Assim, a primeira palavra da vocação é gratidão.
Navegar pela rota certa não é uma tarefa confiada só aos nossos esforços, nem
depende apenas dos percursos que escolhemos fazer. A realização de nós mesmos e
dos nossos projetos de vida não é o resultado matemático do que decidimos
dentro do nosso «eu» isolado; pelo contrário, trata-se, antes de mais nada, da
resposta a uma chamada que nos chega do Alto. É o Senhor que nos indica a
margem para onde ir e, ainda antes disso, dá-nos a coragem de subir para o
barco; e Ele, ao mesmo tempo que nos chama, faz-Se também nosso timoneiro para
nos acompanhar, mostrar a direção, impedir de encalhar nas rochas da indecisão
e tornar-nos capazes até de caminhar sobre as águas tumultuosas.

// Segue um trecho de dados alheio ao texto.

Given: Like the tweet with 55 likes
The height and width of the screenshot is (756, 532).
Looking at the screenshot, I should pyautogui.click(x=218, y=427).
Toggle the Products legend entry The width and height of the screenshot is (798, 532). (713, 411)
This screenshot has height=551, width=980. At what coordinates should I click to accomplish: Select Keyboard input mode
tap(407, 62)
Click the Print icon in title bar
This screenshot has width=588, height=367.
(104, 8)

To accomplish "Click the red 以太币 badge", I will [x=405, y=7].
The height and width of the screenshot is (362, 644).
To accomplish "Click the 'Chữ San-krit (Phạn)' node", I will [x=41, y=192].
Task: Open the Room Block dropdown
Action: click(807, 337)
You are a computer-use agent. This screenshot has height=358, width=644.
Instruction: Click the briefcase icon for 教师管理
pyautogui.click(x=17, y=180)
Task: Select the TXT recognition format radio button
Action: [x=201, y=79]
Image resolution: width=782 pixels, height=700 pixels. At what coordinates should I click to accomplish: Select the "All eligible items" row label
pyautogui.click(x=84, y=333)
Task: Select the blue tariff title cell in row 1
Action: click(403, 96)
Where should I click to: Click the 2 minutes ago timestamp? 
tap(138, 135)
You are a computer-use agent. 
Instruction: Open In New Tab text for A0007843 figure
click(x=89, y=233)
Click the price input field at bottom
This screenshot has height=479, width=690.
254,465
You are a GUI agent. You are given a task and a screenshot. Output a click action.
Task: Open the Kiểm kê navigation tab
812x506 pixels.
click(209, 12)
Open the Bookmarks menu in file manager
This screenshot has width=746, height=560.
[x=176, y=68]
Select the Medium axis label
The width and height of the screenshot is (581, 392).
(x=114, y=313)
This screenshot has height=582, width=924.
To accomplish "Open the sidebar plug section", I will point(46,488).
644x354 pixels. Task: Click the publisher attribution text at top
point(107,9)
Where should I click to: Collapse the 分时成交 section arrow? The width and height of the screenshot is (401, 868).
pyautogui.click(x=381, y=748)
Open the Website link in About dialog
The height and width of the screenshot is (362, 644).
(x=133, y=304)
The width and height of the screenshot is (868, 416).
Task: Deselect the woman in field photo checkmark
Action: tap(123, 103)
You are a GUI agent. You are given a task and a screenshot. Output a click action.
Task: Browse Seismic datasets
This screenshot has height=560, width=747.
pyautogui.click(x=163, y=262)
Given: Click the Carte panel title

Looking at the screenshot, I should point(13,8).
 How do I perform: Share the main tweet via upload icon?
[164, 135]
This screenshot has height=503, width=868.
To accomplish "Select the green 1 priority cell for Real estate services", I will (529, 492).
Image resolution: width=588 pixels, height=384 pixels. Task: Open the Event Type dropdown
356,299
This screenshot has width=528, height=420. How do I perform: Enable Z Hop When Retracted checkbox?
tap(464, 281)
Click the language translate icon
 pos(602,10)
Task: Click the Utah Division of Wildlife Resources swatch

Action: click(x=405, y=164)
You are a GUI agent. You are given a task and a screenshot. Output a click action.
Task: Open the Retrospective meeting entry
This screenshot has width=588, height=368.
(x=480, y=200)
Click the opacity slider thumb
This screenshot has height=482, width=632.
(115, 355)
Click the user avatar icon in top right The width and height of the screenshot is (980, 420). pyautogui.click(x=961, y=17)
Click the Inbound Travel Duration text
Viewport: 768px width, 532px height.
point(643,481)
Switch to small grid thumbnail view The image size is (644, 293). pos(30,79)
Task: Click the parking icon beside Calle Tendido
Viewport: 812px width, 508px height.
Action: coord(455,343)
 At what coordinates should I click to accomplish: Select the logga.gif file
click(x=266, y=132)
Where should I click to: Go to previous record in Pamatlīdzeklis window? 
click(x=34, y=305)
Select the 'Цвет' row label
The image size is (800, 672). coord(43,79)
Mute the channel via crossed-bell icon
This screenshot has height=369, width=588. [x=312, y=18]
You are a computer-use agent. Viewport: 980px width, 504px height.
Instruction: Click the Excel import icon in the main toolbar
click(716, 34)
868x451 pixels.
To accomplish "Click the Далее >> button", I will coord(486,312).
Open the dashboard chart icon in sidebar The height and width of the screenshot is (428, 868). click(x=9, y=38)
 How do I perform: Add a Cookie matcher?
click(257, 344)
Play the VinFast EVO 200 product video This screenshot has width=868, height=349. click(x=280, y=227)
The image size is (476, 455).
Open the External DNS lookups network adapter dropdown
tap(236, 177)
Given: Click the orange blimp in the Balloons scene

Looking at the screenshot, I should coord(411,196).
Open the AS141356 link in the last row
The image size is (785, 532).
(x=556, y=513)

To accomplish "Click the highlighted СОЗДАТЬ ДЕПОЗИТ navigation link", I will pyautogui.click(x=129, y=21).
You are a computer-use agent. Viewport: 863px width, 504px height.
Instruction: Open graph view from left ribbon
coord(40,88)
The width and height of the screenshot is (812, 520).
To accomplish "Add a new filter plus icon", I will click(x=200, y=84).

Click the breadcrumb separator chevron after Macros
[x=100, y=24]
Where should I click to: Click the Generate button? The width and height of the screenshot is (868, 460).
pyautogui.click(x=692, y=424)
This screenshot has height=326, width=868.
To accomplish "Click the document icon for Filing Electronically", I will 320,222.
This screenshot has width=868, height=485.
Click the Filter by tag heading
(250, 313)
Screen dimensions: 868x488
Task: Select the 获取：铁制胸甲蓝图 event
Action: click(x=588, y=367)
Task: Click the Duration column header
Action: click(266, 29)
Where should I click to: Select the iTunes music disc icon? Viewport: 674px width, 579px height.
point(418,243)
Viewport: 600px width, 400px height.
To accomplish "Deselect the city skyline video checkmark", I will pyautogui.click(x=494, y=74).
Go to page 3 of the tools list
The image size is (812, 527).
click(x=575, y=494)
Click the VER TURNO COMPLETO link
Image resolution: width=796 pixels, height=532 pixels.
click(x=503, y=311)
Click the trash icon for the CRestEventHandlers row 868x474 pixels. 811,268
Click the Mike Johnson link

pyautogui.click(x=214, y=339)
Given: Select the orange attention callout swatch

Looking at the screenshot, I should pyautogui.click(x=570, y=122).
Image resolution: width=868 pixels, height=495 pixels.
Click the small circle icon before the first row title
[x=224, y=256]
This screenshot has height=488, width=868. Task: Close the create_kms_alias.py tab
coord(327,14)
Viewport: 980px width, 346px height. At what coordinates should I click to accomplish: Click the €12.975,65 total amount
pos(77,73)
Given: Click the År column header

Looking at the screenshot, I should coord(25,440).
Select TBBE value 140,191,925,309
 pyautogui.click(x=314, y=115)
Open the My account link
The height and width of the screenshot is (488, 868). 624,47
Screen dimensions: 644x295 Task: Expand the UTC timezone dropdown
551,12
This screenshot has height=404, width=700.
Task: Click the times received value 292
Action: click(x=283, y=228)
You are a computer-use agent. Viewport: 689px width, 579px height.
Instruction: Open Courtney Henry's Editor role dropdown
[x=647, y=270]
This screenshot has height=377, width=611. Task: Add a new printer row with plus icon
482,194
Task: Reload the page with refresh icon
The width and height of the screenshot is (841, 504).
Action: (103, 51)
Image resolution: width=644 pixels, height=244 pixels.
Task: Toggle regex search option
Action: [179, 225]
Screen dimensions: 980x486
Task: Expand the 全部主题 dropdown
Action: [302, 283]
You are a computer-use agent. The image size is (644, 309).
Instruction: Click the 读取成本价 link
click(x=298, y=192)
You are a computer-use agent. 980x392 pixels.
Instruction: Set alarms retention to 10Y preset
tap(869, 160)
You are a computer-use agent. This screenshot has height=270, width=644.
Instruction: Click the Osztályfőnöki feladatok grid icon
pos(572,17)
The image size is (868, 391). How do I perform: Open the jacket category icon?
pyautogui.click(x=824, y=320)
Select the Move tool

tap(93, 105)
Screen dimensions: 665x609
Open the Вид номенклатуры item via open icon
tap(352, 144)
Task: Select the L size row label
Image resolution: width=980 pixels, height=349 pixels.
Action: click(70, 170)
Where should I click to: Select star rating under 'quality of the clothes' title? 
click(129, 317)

Toda a vocação nasce daquele olhar amoroso com que o Senhor veio
ao nosso encontro, talvez mesmo quando o nosso barco estava à mercê da
tempestade. «Mais do que uma escolha nossa, a vocação é resposta a uma chamada
gratuita do Senhor» (Carta
aos Presbíteros, 4/VIII/2019); por isso conseguiremos descobri-la e abraçá-la,
quando o nosso coração se abrir à gratidão e souber reconhecer a passagem de
Deus pela nossa vida.
Quando os discípulos veem aproximar-Se Jesus caminhando sobre as
águas, começam por pensar que se trata dum fantasma e assustam-se. Mas, Jesus
imediatamente os tranquiliza com uma palavra que deve acompanhar sempre a nossa
vida e o nosso caminho vocacional: «Coragem! Sou Eu! Não temais!» (Mt 14,
27). Esta é precisamente a segunda palavra que gostaria de vos deixar: coragem.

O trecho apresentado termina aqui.